Ciranda dos galos, ciranda dos calos
Na periferia do ser, vamos cirandar!

Ciranda do coração relutante,
Cirandemos com vassoura e desinfetante.
Ciranda dos vincos, ciranda dos vícios
Na confusão dos amores, vamos cirandar!

Ciranda do coração hesitante,
Cirandemos, volta e meia, à miséria gritante
Ciranda do prédio, ciranda do tédio
Na vida sem cores, vamos cirandar!

[RAMONND, Maurício.

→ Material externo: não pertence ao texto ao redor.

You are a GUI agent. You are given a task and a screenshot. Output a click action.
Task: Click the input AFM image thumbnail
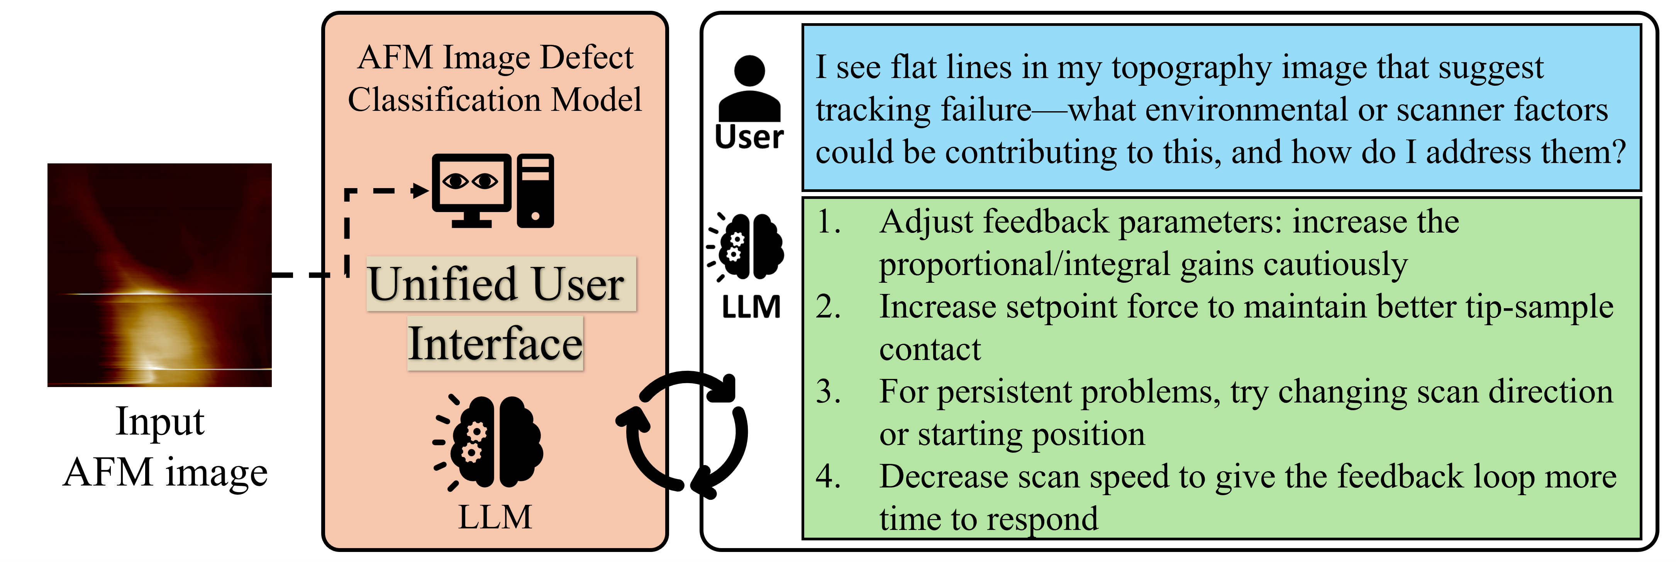coord(159,275)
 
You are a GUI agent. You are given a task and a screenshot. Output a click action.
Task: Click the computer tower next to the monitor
coord(536,191)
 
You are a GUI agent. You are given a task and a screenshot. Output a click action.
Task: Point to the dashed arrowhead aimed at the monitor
coord(420,191)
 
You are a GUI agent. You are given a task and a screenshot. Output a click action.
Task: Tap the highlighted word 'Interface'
coord(495,344)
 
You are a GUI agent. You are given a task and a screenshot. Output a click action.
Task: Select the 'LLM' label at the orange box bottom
coord(495,518)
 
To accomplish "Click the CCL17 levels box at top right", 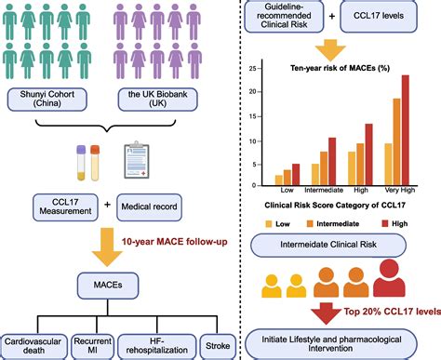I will click(x=392, y=16).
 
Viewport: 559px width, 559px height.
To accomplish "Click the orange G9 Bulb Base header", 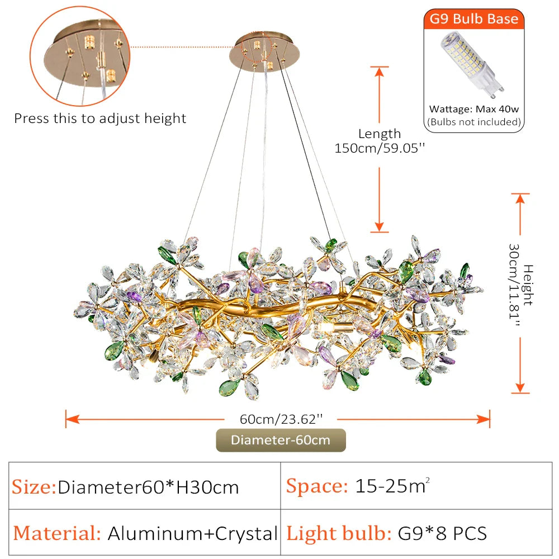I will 474,20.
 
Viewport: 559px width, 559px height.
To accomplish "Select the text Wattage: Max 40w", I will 474,110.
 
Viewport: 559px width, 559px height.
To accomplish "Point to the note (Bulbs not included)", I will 474,122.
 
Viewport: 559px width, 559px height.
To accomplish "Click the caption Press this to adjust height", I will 100,119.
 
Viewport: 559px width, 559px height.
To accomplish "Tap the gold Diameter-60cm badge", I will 281,440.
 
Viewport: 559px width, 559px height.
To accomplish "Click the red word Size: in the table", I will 34,487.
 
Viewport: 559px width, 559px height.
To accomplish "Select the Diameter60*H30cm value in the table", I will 149,487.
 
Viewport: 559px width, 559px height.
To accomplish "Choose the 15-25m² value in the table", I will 392,486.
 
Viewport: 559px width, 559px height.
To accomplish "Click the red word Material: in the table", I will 57,533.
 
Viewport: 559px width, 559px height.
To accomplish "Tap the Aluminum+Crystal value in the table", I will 192,533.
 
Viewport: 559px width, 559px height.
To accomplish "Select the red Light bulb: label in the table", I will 339,533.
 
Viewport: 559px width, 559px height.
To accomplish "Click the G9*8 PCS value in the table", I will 442,533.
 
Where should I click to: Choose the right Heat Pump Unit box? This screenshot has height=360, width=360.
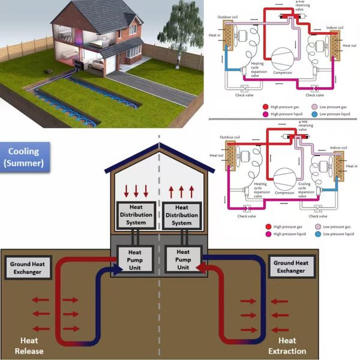183,259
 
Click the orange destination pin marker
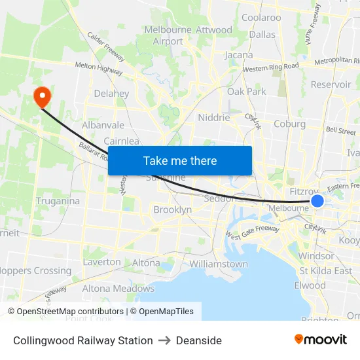[x=42, y=97]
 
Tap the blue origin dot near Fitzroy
[x=317, y=200]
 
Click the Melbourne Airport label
[x=168, y=35]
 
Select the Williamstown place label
[x=218, y=264]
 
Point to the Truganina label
[x=58, y=201]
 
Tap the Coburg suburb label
[x=289, y=124]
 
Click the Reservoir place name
[x=331, y=84]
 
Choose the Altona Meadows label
[x=118, y=288]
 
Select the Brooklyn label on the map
[x=172, y=210]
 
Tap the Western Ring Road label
[x=270, y=67]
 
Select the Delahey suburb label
[x=111, y=94]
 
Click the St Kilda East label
[x=325, y=270]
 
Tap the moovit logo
[x=320, y=340]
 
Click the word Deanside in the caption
[x=199, y=340]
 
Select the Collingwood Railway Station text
[x=83, y=340]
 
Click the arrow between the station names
[x=164, y=340]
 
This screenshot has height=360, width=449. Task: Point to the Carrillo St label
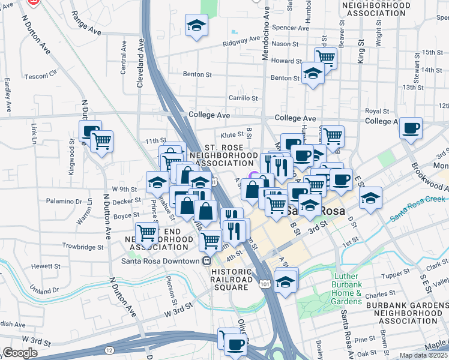coord(243,98)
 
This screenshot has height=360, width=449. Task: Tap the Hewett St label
coord(46,266)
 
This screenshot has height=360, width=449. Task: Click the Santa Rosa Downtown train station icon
coord(206,261)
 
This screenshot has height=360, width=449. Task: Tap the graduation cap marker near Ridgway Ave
coord(196,26)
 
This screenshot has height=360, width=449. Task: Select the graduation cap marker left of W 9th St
coord(157,182)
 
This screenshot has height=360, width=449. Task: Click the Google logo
coord(19,353)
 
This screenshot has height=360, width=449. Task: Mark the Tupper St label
coord(396,275)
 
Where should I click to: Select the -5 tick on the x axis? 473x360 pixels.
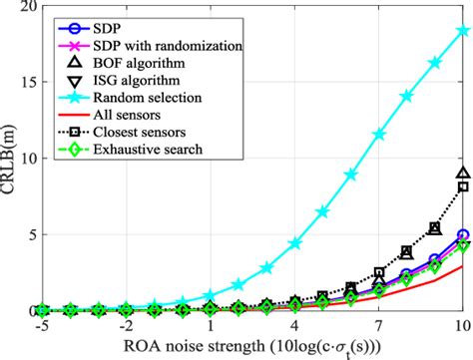click(x=41, y=326)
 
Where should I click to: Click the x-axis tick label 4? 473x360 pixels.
click(x=294, y=326)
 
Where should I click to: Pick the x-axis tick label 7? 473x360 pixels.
click(x=379, y=326)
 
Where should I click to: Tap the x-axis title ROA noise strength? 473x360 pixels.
click(x=251, y=347)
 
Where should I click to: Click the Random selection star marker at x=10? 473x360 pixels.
click(x=463, y=31)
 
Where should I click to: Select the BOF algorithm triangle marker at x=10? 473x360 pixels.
click(x=463, y=174)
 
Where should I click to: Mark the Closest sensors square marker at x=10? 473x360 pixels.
click(x=463, y=186)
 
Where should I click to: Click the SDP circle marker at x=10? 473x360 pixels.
click(x=463, y=235)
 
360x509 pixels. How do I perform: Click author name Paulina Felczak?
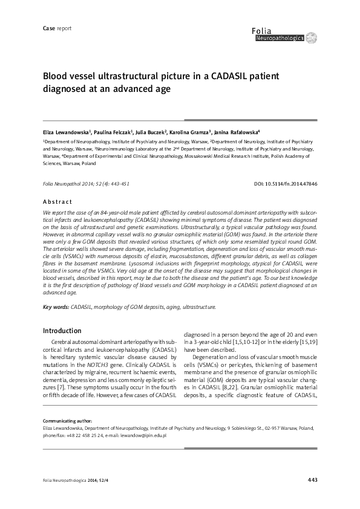pos(114,131)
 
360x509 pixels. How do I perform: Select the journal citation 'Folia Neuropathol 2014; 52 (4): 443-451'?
pos(85,183)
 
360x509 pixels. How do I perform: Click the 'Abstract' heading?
pos(57,201)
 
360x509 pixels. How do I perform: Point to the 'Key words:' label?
pos(56,307)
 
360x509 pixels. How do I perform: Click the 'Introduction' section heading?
pos(62,331)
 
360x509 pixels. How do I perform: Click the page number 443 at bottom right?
pos(312,480)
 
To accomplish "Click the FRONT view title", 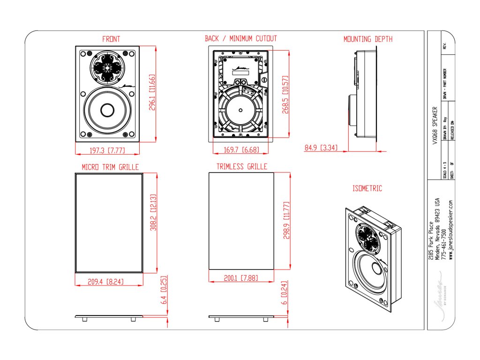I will click(x=111, y=39).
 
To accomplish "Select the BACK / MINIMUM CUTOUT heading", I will click(x=240, y=38).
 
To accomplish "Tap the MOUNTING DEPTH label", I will click(x=368, y=39).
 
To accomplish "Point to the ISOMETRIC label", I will click(x=367, y=188).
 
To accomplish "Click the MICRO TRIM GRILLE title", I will click(x=110, y=166).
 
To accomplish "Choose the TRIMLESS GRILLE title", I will click(x=241, y=166).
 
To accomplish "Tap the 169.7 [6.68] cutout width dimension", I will click(x=240, y=150).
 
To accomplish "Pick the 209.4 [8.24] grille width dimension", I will click(x=108, y=281).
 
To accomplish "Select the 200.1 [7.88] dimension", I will click(x=241, y=278).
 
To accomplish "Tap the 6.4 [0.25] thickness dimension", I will click(x=164, y=290).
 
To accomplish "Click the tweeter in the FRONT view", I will click(x=107, y=68).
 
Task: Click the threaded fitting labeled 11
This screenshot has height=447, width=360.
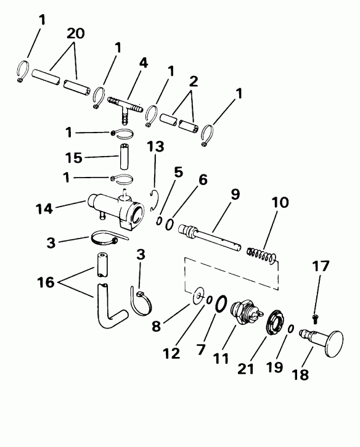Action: [x=244, y=312]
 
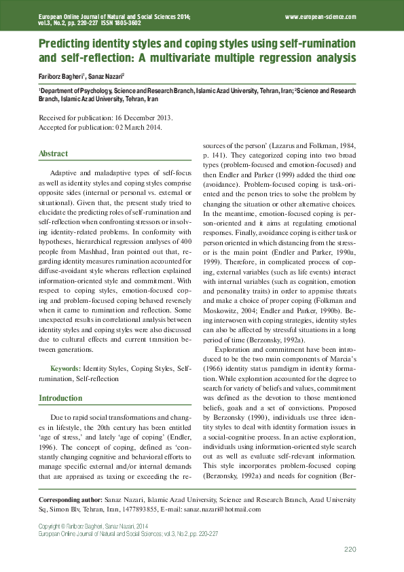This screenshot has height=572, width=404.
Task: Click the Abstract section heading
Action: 53,154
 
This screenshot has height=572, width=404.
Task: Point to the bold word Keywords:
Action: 65,368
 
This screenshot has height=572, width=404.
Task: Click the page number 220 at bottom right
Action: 350,549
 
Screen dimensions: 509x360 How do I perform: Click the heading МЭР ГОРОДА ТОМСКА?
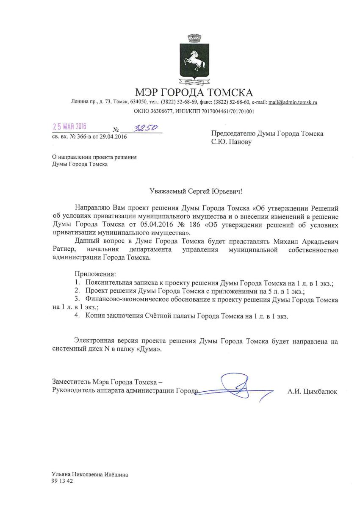coord(194,92)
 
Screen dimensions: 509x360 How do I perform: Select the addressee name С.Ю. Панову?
coord(231,142)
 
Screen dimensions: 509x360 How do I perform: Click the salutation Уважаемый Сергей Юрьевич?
coord(197,192)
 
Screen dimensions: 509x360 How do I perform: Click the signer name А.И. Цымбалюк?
coord(312,392)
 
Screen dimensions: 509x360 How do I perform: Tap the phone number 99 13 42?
coord(62,481)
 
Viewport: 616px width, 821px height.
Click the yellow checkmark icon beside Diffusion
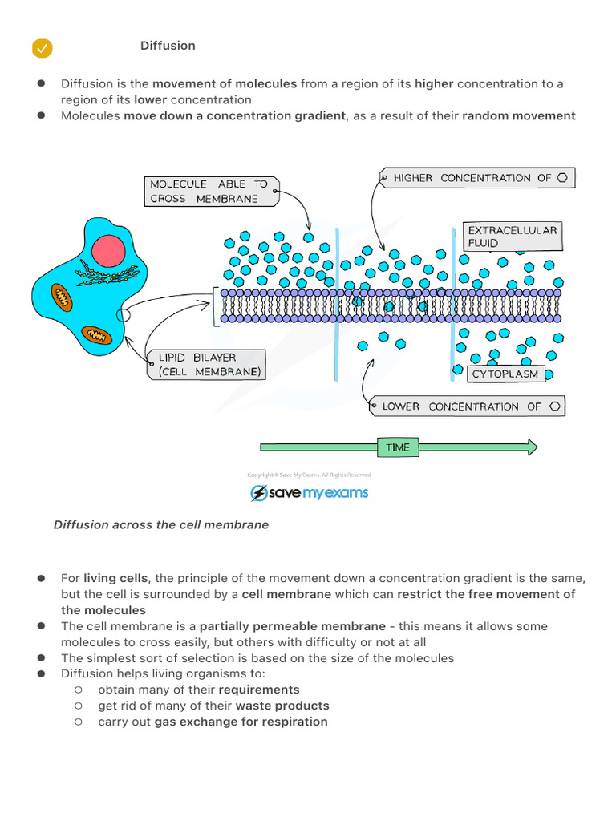tap(42, 48)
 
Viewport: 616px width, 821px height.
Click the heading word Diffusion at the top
tap(168, 46)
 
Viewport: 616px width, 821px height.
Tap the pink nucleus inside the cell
tap(108, 251)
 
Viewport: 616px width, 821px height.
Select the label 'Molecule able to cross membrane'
tap(211, 192)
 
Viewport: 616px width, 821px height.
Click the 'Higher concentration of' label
tap(477, 178)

Projeto: "Toda Poesia Será Perdoada"]

06/08/2012

OBRA [POSTERIDADE]

Apresento-vos a minha obra:
Uma biografia de quefazeres, ais e fedores vesperais;
Mentira mil vezes mal dita, em fonemas intestinais,
De quem o agouro apenas fita
Sentado no terreiro comendo um punhado de farinha seca e tripa
Folheando um meu livro de poucas frases catacréticas,
Entre cabos eleitorais e de guarda-chuva;
Vices e vícios; sobrecus eleitorais – desventuras patéticas!
Descritas sem pudores,
[vida de bucólicos horrores,
Como um cão a vagar sem dono,
Copo de meio veneno que tomo
Já me rendeu do livro mais um tomo
Que por sua insignificância
Nem posso dizê-lo em linhas tortas
Pois o acaso que comigo pouco se importa
O elegeu como um mal escorador de portas.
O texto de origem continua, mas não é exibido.